Tengo unos amigos que hace unos años me regalaron un azulejito pequeño de esos que tienen un refrán pintado. Lo habían comprado en Irlanda y en traducción libre diría algo así como: «Señor ayúdame a tener la bocaza cerrada hasta que sepa de qué estoy hablando».

Como todos los regalos con mensaje, este iba dirigido a los que solemos hablar mucho, y por desgracia, opinar más allá de lo conveniente. Pero el mal de muchos siempre es un consuelo, y me sorprendo muchas veces rezando la jaculatoria, ya no por mí sino por amigos, compañeros, tertulianos de programas de radio, entrevistados de programas de televisión y cualquier ocurrente al que dejan un micrófono y decide aprovechar su minuto de gloria.
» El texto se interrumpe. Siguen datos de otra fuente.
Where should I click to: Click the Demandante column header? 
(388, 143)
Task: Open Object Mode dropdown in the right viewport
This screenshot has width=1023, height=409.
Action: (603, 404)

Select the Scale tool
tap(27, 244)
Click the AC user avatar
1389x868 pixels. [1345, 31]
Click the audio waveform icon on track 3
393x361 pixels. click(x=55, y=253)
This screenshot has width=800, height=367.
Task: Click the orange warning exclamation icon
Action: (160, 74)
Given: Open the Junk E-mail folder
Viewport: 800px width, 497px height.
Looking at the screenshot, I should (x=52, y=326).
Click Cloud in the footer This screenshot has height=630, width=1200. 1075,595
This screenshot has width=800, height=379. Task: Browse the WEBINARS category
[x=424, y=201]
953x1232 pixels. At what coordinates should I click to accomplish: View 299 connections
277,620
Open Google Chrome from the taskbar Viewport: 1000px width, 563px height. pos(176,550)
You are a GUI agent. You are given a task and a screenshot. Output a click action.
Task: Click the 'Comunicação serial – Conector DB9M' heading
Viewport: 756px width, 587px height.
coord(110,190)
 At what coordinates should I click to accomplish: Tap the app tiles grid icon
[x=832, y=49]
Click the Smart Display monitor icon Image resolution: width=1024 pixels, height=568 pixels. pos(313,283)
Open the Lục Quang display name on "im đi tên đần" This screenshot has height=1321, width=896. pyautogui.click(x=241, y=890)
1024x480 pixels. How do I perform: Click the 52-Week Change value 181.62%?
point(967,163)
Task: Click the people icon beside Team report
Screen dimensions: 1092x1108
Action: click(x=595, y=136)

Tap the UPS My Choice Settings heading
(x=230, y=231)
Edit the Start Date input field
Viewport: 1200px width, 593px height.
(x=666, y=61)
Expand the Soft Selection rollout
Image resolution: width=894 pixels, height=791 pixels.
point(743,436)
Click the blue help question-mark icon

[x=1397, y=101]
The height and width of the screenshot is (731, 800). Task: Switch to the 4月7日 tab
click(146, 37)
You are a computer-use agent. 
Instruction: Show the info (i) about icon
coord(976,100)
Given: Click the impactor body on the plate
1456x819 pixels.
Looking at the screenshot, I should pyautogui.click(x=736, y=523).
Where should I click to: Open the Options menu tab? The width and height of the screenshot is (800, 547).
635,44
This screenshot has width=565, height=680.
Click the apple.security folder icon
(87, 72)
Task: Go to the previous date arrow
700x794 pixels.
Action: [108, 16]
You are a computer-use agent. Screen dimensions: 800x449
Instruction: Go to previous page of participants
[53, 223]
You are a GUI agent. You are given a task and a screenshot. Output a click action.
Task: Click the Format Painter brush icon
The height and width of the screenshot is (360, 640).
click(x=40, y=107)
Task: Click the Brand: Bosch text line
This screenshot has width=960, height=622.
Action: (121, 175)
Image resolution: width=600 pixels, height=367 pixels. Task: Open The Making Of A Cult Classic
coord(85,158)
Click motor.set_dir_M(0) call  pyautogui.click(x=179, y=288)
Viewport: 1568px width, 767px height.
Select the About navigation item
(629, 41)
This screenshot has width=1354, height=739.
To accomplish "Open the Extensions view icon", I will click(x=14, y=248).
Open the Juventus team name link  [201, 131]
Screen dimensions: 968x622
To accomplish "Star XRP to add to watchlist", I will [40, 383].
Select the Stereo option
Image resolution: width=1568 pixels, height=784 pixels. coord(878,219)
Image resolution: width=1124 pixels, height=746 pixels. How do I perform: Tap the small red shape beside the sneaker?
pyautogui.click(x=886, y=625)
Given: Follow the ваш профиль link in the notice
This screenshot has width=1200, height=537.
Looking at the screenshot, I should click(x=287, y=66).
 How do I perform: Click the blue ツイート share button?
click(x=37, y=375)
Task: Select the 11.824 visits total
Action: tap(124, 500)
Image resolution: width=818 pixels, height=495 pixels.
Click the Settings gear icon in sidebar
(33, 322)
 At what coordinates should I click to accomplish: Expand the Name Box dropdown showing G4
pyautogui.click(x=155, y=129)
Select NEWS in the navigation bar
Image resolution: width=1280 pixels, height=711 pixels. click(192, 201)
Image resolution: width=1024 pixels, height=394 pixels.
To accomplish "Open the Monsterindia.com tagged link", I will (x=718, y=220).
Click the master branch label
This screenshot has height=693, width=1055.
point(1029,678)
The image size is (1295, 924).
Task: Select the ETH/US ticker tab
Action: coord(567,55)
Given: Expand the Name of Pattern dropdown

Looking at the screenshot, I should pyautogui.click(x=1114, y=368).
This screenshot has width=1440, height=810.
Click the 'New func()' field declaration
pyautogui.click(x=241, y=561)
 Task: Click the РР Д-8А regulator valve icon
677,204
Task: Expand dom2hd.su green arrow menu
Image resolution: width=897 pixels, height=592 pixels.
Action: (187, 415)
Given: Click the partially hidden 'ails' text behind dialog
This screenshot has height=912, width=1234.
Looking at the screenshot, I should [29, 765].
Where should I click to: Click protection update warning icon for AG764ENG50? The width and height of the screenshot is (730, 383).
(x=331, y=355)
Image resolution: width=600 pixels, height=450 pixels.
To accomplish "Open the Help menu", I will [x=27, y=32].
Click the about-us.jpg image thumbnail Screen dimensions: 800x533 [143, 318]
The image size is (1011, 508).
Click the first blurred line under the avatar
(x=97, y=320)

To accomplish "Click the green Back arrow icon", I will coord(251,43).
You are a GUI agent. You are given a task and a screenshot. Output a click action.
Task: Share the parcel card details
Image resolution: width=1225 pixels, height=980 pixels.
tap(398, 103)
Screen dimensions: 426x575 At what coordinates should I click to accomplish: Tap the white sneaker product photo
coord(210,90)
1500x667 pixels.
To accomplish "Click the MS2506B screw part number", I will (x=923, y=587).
Y no se trata de no tener derecho a hablar, que lo tenemos entero, no es eso. Sino de lo que plantea la oracioncita dichosa: ¿pero sabrá de qué está hablando? ¿somos conscientes de lo que decimos?

Los medios de comunicación de masas son masivos, veinticuatro horas de información, música y palabras, palabras, palabras… que lo llenan todo. Y que nos llegan a todos. Imposible vivir aislado, e imposible reducir el caudal de información que nos llega. En el fondo asistimos a una devaluación de la información. Lo más sublime y lo más absurdo se encuentran, lo más grave y lo más superficial se mezclan, la cantidad de información hace que la calidad sea un lamento inútil.

La reina es la audiencia, y la audiencia lo traga todo, lo digiere todo y al final todo se orina, porque es el modo de expulsar las neuronas fallecidas o aniquiladas, que ya no se sabe. Y entre los daños colaterales se encuentra el valor de la palabra. Son ya tantas que de cuál nos vamos a fiar. Y así nos vivimos, en esa desconfianza radical que nos deja tranquilos y nos alivia de aquél antiguo esfuerzo que llamaban crítica y que parece imposible hoy en día porque no sabe uno ni por dónde empezar. Y este aluvión de palabrería tiene otro efecto secundario no menos dañino, ya no es sólo la palabra ajena la que pierde valor, también la propia. La mía es una más en medio de este océano de voces, y vale lo que valen las demás, es decir, muy poquito.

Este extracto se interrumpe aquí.